Surajah related the story of their capture and escape, of their making their way through the fort, and the subsequent pursuit, and their defence of the ruined hut. Annie listened almost breathlessly.
"How I should like to have been with you," she said, when he finished. "At least, I think I should have liked it. I should have been dreadfully in the way, but I could have sat down in the hut and loaded the guns, while you were both fighting. You could have shown me how to do it. How brave of you both to have fought fifty or sixty men!"
"It was not so very brave," Surajah said. "We knew we should be killed, if they took us. There is nothing brave in doing your best, when you know that. But it was not so much the fighting as arranging things, and he did all that, and I only carried out his orders. He always seemed to know exactly what was best to be done, and it was entirely his doing, our getting through the fort, and taking to the hut, and making the loopholes, and blocking up the windows; just as it was his doing, entirely, that we killed that tiger. Whatever he says is sure to be right, and when he tells me to do a thing I do it directly, for I trust him entirely, and there is no need for me to think at all. If he had told me to go up to the sultan and shoot him, in the middle of his officers, I should have done it, though they would have cut me in pieces a minute afterwards."

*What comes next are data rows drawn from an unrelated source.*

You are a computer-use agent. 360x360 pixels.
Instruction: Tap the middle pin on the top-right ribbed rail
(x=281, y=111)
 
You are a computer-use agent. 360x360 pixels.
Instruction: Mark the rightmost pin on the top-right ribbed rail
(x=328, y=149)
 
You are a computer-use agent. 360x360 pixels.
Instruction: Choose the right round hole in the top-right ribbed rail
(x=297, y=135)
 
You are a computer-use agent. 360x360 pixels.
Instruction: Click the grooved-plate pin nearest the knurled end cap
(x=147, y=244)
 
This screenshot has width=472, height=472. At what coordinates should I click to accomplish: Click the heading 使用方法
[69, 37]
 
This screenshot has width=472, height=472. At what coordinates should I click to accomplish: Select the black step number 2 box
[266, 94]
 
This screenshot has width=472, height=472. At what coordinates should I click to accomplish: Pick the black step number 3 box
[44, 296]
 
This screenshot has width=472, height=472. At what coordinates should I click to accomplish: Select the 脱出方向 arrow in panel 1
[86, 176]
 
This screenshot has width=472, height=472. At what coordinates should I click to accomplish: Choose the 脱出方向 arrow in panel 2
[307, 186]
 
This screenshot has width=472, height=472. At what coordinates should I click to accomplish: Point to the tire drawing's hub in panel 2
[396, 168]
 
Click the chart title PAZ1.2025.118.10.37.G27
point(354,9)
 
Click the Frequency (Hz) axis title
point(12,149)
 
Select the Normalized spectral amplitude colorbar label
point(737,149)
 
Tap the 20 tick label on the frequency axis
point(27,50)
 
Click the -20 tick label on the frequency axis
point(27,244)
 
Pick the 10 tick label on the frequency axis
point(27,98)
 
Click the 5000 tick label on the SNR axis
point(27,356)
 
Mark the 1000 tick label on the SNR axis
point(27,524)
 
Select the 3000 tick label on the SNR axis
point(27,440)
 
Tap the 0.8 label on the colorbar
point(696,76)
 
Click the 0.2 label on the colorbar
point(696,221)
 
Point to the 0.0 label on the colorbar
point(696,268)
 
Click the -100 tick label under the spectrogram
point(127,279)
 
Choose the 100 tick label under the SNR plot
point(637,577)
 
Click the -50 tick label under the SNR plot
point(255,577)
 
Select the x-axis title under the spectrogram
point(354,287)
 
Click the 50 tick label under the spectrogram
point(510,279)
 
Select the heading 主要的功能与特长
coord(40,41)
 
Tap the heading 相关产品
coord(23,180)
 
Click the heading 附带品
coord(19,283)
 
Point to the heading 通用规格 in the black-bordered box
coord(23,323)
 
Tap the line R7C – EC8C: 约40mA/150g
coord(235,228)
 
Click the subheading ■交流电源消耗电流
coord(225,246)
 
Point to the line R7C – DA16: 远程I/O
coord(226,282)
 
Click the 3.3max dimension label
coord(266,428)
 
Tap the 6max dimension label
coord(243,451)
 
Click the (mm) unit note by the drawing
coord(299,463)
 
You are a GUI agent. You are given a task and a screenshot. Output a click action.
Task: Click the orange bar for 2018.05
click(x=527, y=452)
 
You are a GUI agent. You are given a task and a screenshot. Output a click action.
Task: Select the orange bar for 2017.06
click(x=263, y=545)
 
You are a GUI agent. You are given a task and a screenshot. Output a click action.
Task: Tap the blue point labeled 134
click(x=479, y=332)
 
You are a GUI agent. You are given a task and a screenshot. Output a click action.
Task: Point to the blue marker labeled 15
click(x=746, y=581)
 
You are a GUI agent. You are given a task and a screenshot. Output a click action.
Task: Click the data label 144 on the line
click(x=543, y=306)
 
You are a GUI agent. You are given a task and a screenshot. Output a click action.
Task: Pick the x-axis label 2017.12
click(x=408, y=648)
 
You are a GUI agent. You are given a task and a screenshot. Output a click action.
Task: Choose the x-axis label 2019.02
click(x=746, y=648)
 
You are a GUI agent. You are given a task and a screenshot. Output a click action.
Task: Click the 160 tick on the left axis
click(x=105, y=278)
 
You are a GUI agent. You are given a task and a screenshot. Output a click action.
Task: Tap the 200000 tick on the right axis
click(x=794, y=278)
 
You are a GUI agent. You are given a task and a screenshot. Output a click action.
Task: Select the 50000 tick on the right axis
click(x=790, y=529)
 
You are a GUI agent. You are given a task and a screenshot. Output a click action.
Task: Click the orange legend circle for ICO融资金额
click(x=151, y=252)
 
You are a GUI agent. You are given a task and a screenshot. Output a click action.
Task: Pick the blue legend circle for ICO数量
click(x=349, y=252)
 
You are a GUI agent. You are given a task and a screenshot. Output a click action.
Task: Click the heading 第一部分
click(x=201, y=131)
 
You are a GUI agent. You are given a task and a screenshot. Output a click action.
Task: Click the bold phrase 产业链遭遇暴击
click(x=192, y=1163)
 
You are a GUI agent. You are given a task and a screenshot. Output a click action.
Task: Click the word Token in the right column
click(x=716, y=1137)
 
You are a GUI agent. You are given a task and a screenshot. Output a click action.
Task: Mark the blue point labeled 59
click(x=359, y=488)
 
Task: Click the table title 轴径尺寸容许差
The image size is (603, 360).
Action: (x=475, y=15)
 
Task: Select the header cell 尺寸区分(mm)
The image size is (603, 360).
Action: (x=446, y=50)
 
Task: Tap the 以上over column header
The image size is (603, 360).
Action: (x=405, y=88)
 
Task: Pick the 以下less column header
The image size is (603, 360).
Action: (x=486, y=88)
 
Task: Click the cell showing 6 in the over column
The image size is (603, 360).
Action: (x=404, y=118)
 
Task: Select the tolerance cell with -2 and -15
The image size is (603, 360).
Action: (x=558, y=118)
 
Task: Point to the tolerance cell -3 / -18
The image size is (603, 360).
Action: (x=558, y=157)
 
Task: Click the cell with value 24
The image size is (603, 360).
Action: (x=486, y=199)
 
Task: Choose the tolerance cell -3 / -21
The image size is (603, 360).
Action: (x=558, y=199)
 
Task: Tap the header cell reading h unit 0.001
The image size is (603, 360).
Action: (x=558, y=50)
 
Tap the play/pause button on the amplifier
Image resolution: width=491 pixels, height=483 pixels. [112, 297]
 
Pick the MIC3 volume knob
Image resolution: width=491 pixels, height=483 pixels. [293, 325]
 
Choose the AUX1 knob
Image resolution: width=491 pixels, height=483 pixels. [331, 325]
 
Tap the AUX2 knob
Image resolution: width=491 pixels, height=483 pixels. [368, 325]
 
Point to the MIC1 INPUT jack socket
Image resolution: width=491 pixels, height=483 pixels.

"I will go away again, now," Annie said, getting up. "He told me to keep on walking about, and he would not like it if he were to wake up and find me sitting here."
And she got up and strolled away again. By the time she returned, Surajah had lain down to sleep, and Ibrahim was on watch. Annie was, by this time, tired enough to be ready for sleep again, and, wrapping herself in a rug, she lay down at a short distance from the others.
It was two o'clock when she awoke, and she sprang to her feet as she saw Dick and Surajah standing by the fire, talking.
"I was going to wake you soon," Dick said, as she joined them, "for we must have another meal before we start. I hope you feel all the better, after your walk and sleep?"
"Ever so much better. I scarcely feel stiff at all, and shall be ready to ride, as soon as you like. How do you feel, Dick?"
"Oh, I am all right, Annie. I was all right before, though I did feel I wanted a sleep badly; and you see I have been having a long one, for I only woke up ten minutes ago. I own, though, that I should like a good wash. I don't suppose I can look dirty through this stain, but I certainly feel so."
"There is a pool," she said, "a few hundred yards away there, on the right. I found it the second time I went away, and I did enjoy a wash."